- RECORD EXCERPTS -
==================================================

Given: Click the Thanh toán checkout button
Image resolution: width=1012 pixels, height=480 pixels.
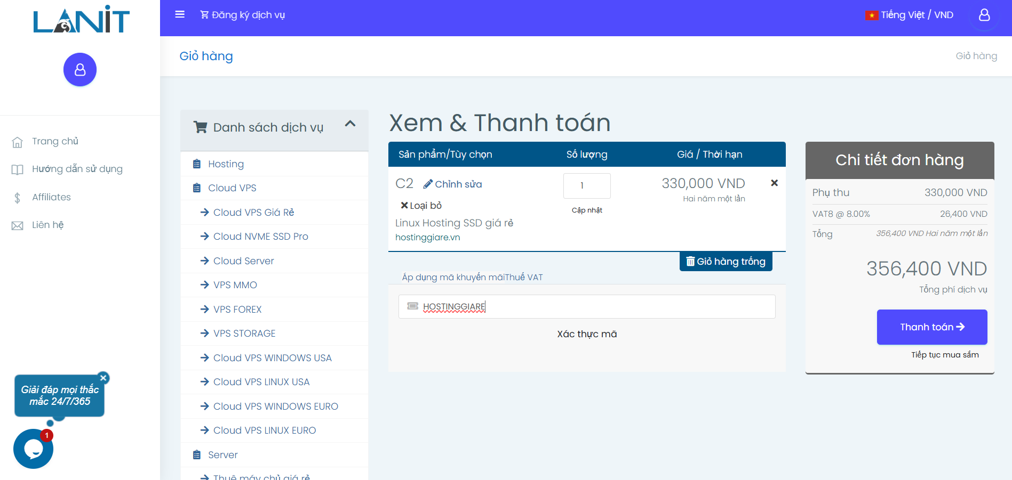Looking at the screenshot, I should [931, 327].
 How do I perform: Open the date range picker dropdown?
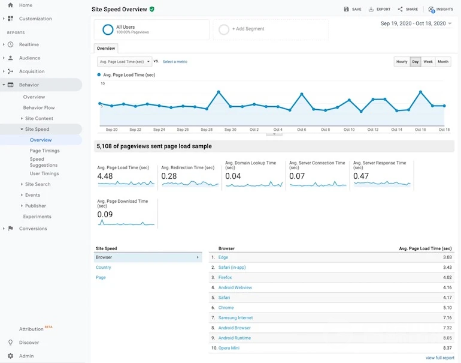tap(416, 23)
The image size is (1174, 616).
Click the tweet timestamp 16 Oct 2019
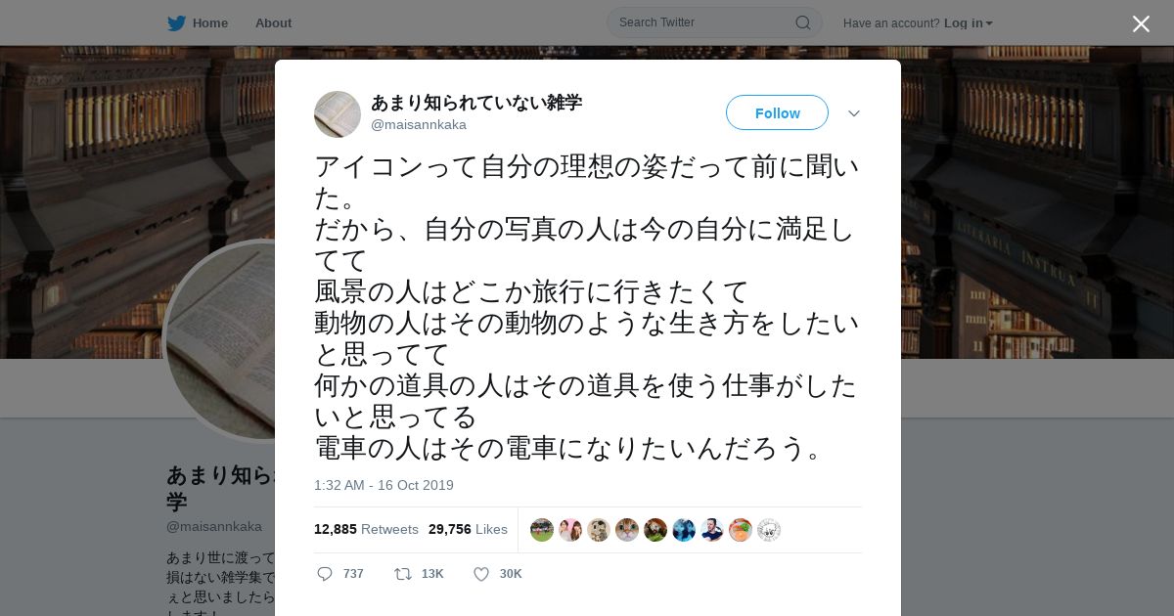pos(384,485)
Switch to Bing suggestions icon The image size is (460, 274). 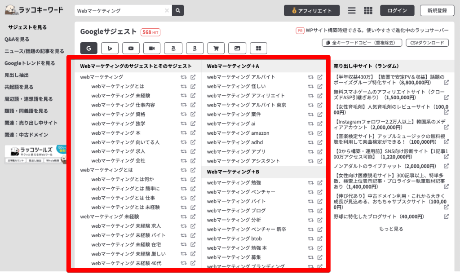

==================================================

Before printing anything, remove the pictures; then print all the records exactly.

- FINAL ANSWER -
Given: Click the Thanh toán checkout button
Image resolution: width=1012 pixels, height=480 pixels.
Looking at the screenshot, I should [931, 327].
 How do I perform: Open the date range picker dropdown?
tap(416, 23)
The image size is (1174, 616).
Click the tweet timestamp 16 Oct 2019
pos(384,485)
Switch to Bing suggestions icon The image size is (460, 274). 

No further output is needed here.